> _Compiti proposti_:
(1) Stampi il passo dell'intervista a Patrizia Moroso che comincia con le parole "Bologna. Mi preparo" e si ferma dopo le parole "E anche oltre.".
(2) Secondo l'intervista a Patrizia Moroso, per quanti anni l'intervistata ha vissuto a Bologna prima di entrare in azienda?
(3) Riprenda l'intervista a Patrizia Moroso e la prosegua a partire dall'ultima frase riportata.

> _Blocco di testo_:
Bologna. Mi preparo all’intervista con Patrizia Moroso sfogliando la storia dei prodotti della sua azienda, scorrendo la lista degli artisti presenti alla mostra «Metamorphosis. Le collezioni Moroso fra design e arti visive»[1] – che celebra i 60 anni della Moroso nella sua città natale, Udine – e rileggendo le dichiarazioni al convegno «Business meets Art» dello scorso ottobre, in cui l’Art Director aveva tenuto a sottolineare la stretta relazione tra l’orientamento alla qualità dei prodotti e l’investimento culturale di un’impresa. Industria creativa per eccellenza, il design si muove fluidamente tra idee, visioni, forme e materiali. Il dialogo con l’arte appare forse scontato. Eppure, per Patrizia Moroso non è necessario perseguire obiettivi precisi nell’introdurre l’arte in azienda. Bisogna, semplicemente, amarla. E questa ci porterà là dove vogliamo andare. E anche oltre.

Iniziamo dal principio. Come nasce la vostra intenzione di sostenere la produzione di arte contemporanea?
Le radici affondano in qualcosa di autentico, cioè un puro amore per l’arte che fa parte della nostra storia, e nel mio ingresso in azienda, nell’86. Prima di allora ho vissuto 12 anni a Bologna. Erano anni duri, anni di grande energia positiva ma anche distruttrice – ricordo, per esempio, l’inaugurazione della mostra «Arte di frontiera: New York graffiti» su progetto di Francesca Alinovi. Del resto, è sempre così: quando c’è il paradiso, c’è anche l’inferno. Ero attratta da molte cose e sviluppavo una ricerca multiforme. Così, quando sono entrata in azienda ho portato dentro le mie esperienze di vita, tra cui l’amicizia con Massimo Iosa Ghini, allora disegnatore di fumetti e studente di design radicale e architettura a Firenze. La nostra intenzione era di costruire un mondo nuovo senza concentrarci direttamente sugli oggetti, ma lavorando alle idee. Massimo era stato uno dei fondatori del «bolidismo», che prendeva spunto dal futurismo italiano ma anche dallo streamline americano: nella sua attenzione per il segno c’era già un’impronta artistica e il risultato è stato potente. Il mio secondo lavoro in azienda è stato con il designer giapponese Toshiyuki Kita, in Italia già molto influente, che mi aveva mostrato la sua tesi di laurea, un progetto di design organico. Mi interessava questa possibile esperienza, parallela al design che caratterizzava la scena italiana degli anni ‘80, in cui un oggetto di natura diventava archetipo di un oggetto funzionale. Poi c’è stato il lavoro con Ron Arad, ancora una volta senza cavalcare l’autostrada dell’Italian design, con cui abbiamo tradotto 15 sue sculture con l’industria. Tutto questo è avvenuto incrociando sentieri – non stavamo facendo un lavoro preciso, di stampo milanese – anche perché in quegli anni arrivavano al massimo della loro potenzialità tutti i movimenti, come il Gruppo Memphis e Alchimia, che attingevano molto dall’arte e proponevano finalmente il nuovo nel design, portando il segno al di sopra della funzione. Il mio lavoro di ricerca è sempre stato questo, lavorare con persone ai confini del mondo del design, ponendo il design a contatto e in dialogo con qualcos’altro.

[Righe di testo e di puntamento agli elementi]
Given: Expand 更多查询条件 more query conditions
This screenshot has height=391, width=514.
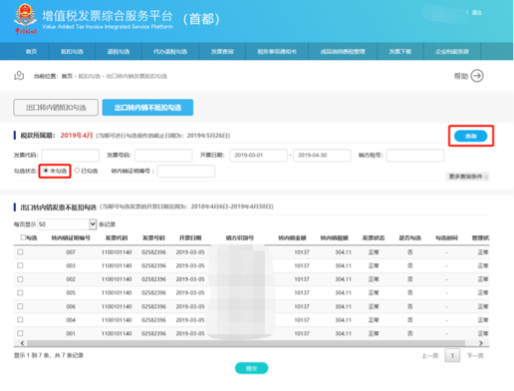Looking at the screenshot, I should click(467, 177).
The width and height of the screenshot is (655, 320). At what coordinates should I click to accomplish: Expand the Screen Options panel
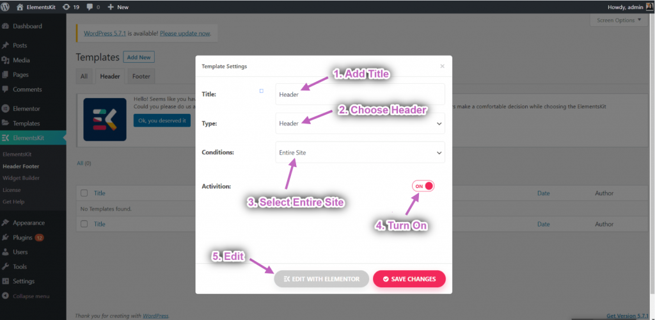click(x=619, y=20)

> _Risposte per compito_:
(1)
Bologna. Mi preparo all’intervista con Patrizia Moroso sfogliando la storia dei prodotti della sua azienda, scorrendo la lista degli artisti presenti alla mostra «Metamorphosis. Le collezioni Moroso fra design e arti visive»[1] – che celebra i 60 anni della Moroso nella sua città natale, Udine – e rileggendo le dichiarazioni al convegno «Business meets Art» dello scorso ottobre, in cui l’Art Director aveva tenuto a sottolineare la stretta relazione tra l’orientamento alla qualità dei prodotti e l’investimento culturale di un’impresa. Industria creativa per eccellenza, il design si muove fluidamente tra idee, visioni, forme e materiali. Il dialogo con l’arte appare forse scontato. Eppure, per Patrizia Moroso non è necessario perseguire obiettivi precisi nell’introdurre l’arte in azienda. Bisogna, semplicemente, amarla. E questa ci porterà là dove vogliamo andare. E anche oltre.

(2) Per 12 anni.

(3)
Poi ancora artisti, fino all’istituzione del «Moroso Award for Contemporary Art» nel 2010…
Nel 2002 abbiamo avviato un’esperienza di contatto diretto con un’istituzione dell’arte, il Palais de Tokyo di Parigi che inaugurava l’anno seguente. Siamo diventati sponsor del museo dove abbiamo esposto l’opera di Michael Lin, prodotta nel 2003 in occasione del Salone del Mobile di Milano. Dentro il lavoro c’era anche qualcosa di nostro, qualcosa dell’azienda, e questo è stato un grande stimolo: ho capito che non bisogna aver timore di relazionarsi con l’arte, perché gli artisti hanno voglia di sperimentare, anche con produzioni industriali. Nel caso di Michael Lin, che è un’artista pop, la produzione industriale gli interessava in modo particolare, ma anche altri, come Tobias Rehberger, ne erano affascinati. Nel rapporto con artisti che hanno dimestichezza con la produzione dei loro lavori, si genera uno scambio grandioso. Avere a che fare con persone dotate di un’intelligenza speciale dà e lascia molto: ci si abitua a pensare in un altro modo, si apprende e si apprezza il lavoro di produzione dell’opera, che è gratificante e importante perché lascia un’esperienza indelebile. L’azienda non lo dimentica.

Come hanno risposto i lavoratori dell’azienda?
L’arte lavora sulle emozioni forti. Ogni esperienza con l’arte è dispendiosa, in termini d’investimento, tempo ed energie, ma è grandiosa, è un’esperienza umana indimenticabile. Dopo aver lavorato con artisti, alcuni dipendenti mi hanno detto: «Questo è stato il mese più bello della mia vita».
L’arte in azienda deve diventare patrimonio comune, altrimenti si perde nel tempo. Soprattutto, l’intenzione di lavorare con l’arte deve provenire dall’essenza di chi si sei, dalle scelte che compi, non può nascere sulla base di un progetto disegnato a priori per perseguire obiettivi di comunicazione. Questi, semmai, sono un risultato.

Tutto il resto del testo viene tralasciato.